:: GIVEN INSTRUCTION ::
Express the listing below as a JSON array of strings, one string per line, skipping blank lines. Leave the pictures out of your answer.

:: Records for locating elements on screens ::

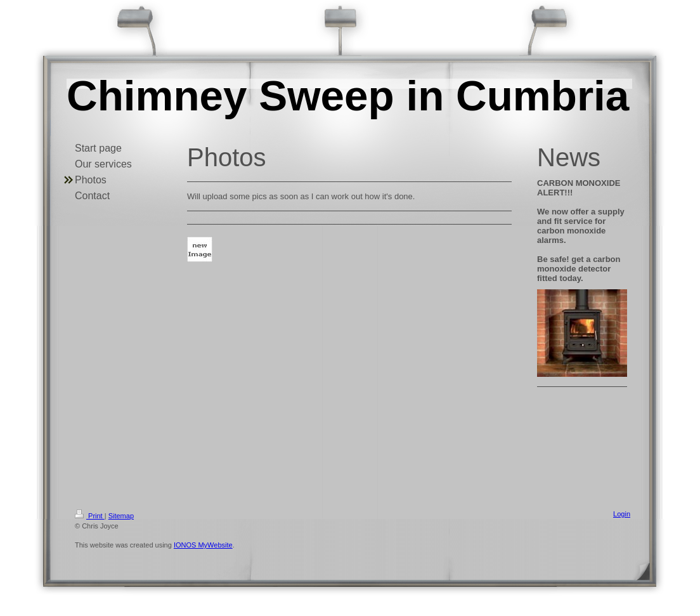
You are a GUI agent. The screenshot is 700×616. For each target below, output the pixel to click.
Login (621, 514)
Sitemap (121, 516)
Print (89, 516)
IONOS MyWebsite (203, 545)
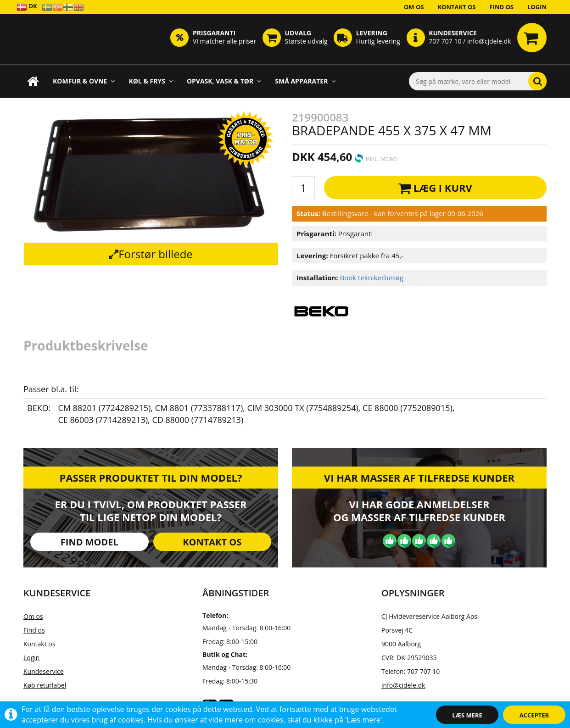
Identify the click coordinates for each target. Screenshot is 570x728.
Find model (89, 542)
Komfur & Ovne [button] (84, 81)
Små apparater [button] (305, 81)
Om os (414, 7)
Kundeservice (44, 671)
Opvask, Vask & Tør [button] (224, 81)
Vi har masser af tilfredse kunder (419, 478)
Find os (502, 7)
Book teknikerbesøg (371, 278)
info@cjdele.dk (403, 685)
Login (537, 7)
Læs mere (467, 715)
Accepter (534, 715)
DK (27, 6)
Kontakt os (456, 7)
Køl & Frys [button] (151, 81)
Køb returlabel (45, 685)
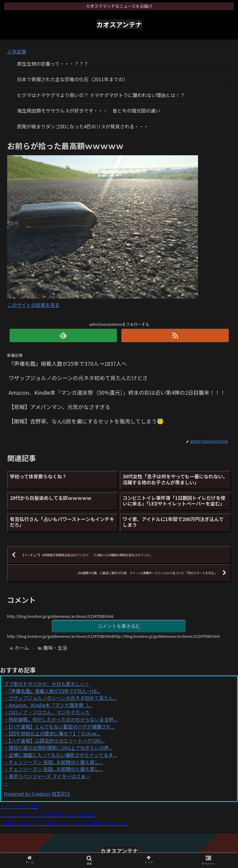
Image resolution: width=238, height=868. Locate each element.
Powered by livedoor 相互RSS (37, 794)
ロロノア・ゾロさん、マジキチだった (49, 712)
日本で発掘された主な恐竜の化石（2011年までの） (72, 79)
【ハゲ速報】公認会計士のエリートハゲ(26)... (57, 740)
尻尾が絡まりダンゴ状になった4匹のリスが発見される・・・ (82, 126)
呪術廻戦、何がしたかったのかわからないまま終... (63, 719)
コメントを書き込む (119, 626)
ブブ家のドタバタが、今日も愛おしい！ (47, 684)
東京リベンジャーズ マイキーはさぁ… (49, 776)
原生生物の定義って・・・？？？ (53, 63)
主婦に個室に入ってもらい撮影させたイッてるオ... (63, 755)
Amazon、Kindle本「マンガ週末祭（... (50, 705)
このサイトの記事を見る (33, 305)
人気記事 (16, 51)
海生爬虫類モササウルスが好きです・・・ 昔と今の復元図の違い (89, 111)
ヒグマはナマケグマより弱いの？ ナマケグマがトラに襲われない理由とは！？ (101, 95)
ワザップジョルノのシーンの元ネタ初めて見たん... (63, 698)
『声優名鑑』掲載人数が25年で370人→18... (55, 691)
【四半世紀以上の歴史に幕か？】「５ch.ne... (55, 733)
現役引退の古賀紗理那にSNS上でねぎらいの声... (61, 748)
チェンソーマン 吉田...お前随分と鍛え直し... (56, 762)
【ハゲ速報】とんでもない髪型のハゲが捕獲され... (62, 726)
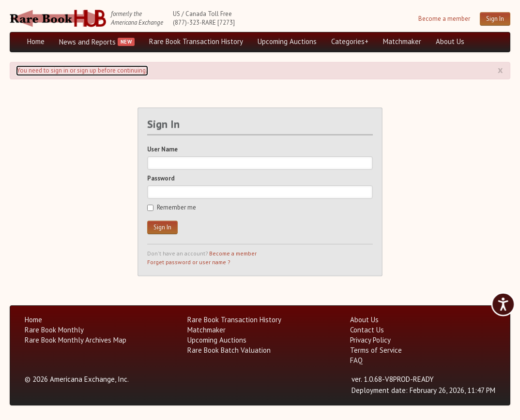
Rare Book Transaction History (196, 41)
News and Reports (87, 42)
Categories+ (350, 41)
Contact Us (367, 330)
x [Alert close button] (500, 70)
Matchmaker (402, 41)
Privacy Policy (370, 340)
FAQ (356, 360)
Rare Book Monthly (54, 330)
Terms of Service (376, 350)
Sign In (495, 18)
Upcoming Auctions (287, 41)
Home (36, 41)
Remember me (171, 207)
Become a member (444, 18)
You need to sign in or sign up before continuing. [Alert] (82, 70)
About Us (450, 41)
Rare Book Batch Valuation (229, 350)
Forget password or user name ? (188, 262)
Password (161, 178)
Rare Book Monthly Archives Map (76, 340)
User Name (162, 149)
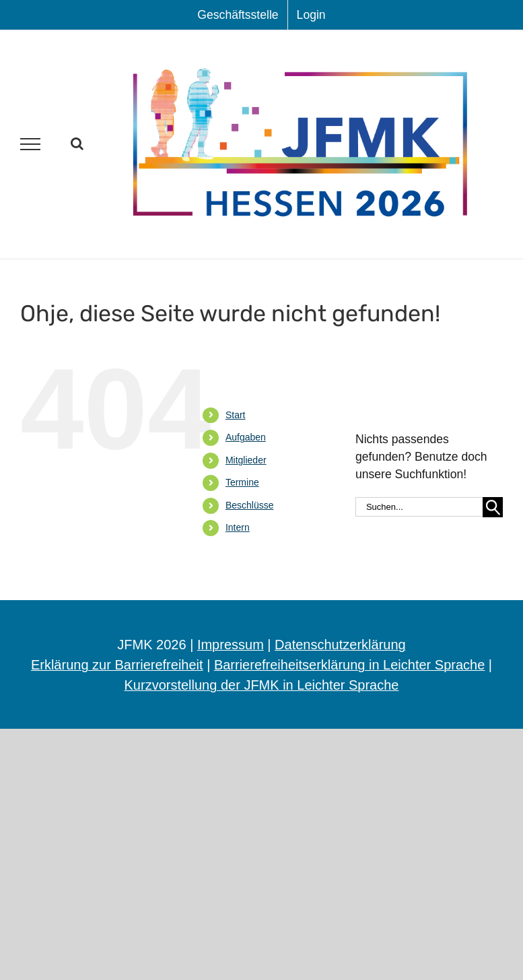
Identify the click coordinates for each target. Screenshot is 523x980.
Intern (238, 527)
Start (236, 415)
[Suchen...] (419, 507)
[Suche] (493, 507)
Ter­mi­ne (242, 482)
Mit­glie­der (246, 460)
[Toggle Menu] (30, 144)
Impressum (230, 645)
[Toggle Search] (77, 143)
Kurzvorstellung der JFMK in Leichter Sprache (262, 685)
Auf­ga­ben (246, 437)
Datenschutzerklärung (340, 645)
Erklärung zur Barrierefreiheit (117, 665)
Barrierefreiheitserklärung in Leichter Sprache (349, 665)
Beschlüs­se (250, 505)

:: RESULT ::
[
  "You are a GUI agent. The screenshot is 700×616. For each target below, output the pixel to click.",
  "Login (621, 514)",
  "Sitemap (121, 516)",
  "Print (89, 516)",
  "IONOS MyWebsite (203, 545)",
  "Identify the click coordinates for each target. Screenshot is 570x728.",
  "Find model (89, 542)",
  "Komfur & Ovne [button] (84, 81)",
  "Små apparater [button] (305, 81)",
  "Om os (414, 7)",
  "Kundeservice (44, 671)",
  "Opvask, Vask & Tør [button] (224, 81)",
  "Vi har masser af tilfredse kunder (419, 478)",
  "Find os (502, 7)",
  "Book teknikerbesøg (371, 278)",
  "info@cjdele.dk (403, 685)",
  "Login (537, 7)",
  "Læs mere (467, 715)",
  "Accepter (534, 715)",
  "DK (27, 6)",
  "Kontakt os (456, 7)",
  "Køl & Frys [button] (151, 81)",
  "Køb returlabel (45, 685)",
  "Image resolution: width=238, height=868. Locate each element.",
  "Powered by livedoor 相互RSS (37, 794)",
  "ロロノア・ゾロさん、マジキチだった (49, 712)",
  "日本で発掘された主な恐竜の化石（2011年までの） (72, 79)",
  "【ハゲ速報】公認会計士のエリートハゲ(26)... (57, 740)",
  "尻尾が絡まりダンゴ状になった4匹のリスが発見される・・・ (82, 126)",
  "呪術廻戦、何がしたかったのかわからないまま終... (63, 719)",
  "コメントを書き込む (119, 626)",
  "ブブ家のドタバタが、今日も愛おしい！ (47, 684)",
  "東京リベンジャーズ マイキーはさぁ… (49, 776)",
  "原生生物の定義って・・・？？？ (53, 63)",
  "主婦に個室に入ってもらい撮影させたイッてるオ... (63, 755)",
  "Amazon、Kindle本「マンガ週末祭（... (50, 705)",
  "このサイトの記事を見る (33, 305)",
  "人気記事 (16, 51)",
  "海生爬虫類モササウルスが好きです・・・ 昔と今の復元図の違い (89, 111)",
  "ヒグマはナマケグマより弱いの？ ナマケグマがトラに襲われない理由とは！？ (101, 95)",
  "ワザップジョルノのシーンの元ネタ初めて見たん... (63, 698)",
  "『声優名鑑』掲載人数が25年で370人→18... (55, 691)",
  "【四半世紀以上の歴史に幕か？】「５ch.ne... (55, 733)",
  "現役引退の古賀紗理那にSNS上でねぎらいの声... (61, 748)",
  "チェンソーマン 吉田...お前随分と鍛え直し... (56, 762)",
  "【ハゲ速報】とんでもない髪型のハゲが捕獲され... (62, 726)",
  "Rare Book Transaction History (196, 41)",
  "News and Reports (87, 42)",
  "Categories+ (350, 41)",
  "Contact Us (367, 330)",
  "x [Alert close button] (500, 70)",
  "Matchmaker (402, 41)",
  "Privacy Policy (370, 340)",
  "FAQ (356, 360)",
  "Rare Book Monthly (54, 330)",
  "Terms of Service (376, 350)",
  "Sign In (495, 18)",
  "Upcoming Auctions (287, 41)",
  "Home (36, 41)",
  "Remember me (171, 207)",
  "Become a member (444, 18)",
  "You need to sign in or sign up before continuing. [Alert] (82, 70)",
  "About Us (450, 41)",
  "Rare Book Batch Valuation (229, 350)",
  "Forget password or user name ? (188, 262)",
  "Password (161, 178)",
  "Rare Book Monthly Archives Map (76, 340)",
  "User Name (162, 149)",
  "Identify the click coordinates for each target. Screenshot is 523x980.",
  "Intern (238, 527)",
  "Start (236, 415)",
  "[Suchen...] (419, 507)",
  "[Suche] (493, 507)",
  "Ter­mi­ne (242, 482)",
  "Mit­glie­der (246, 460)",
  "[Toggle Menu] (30, 144)",
  "Impressum (230, 645)",
  "[Toggle Search] (77, 143)",
  "Kurzvorstellung der JFMK in Leichter Sprache (262, 685)",
  "Auf­ga­ben (246, 437)",
  "Datenschutzerklärung (340, 645)",
  "Erklärung zur Barrierefreiheit (117, 665)",
  "Barrierefreiheitserklärung in Leichter Sprache (349, 665)",
  "Beschlüs­se (250, 505)"
]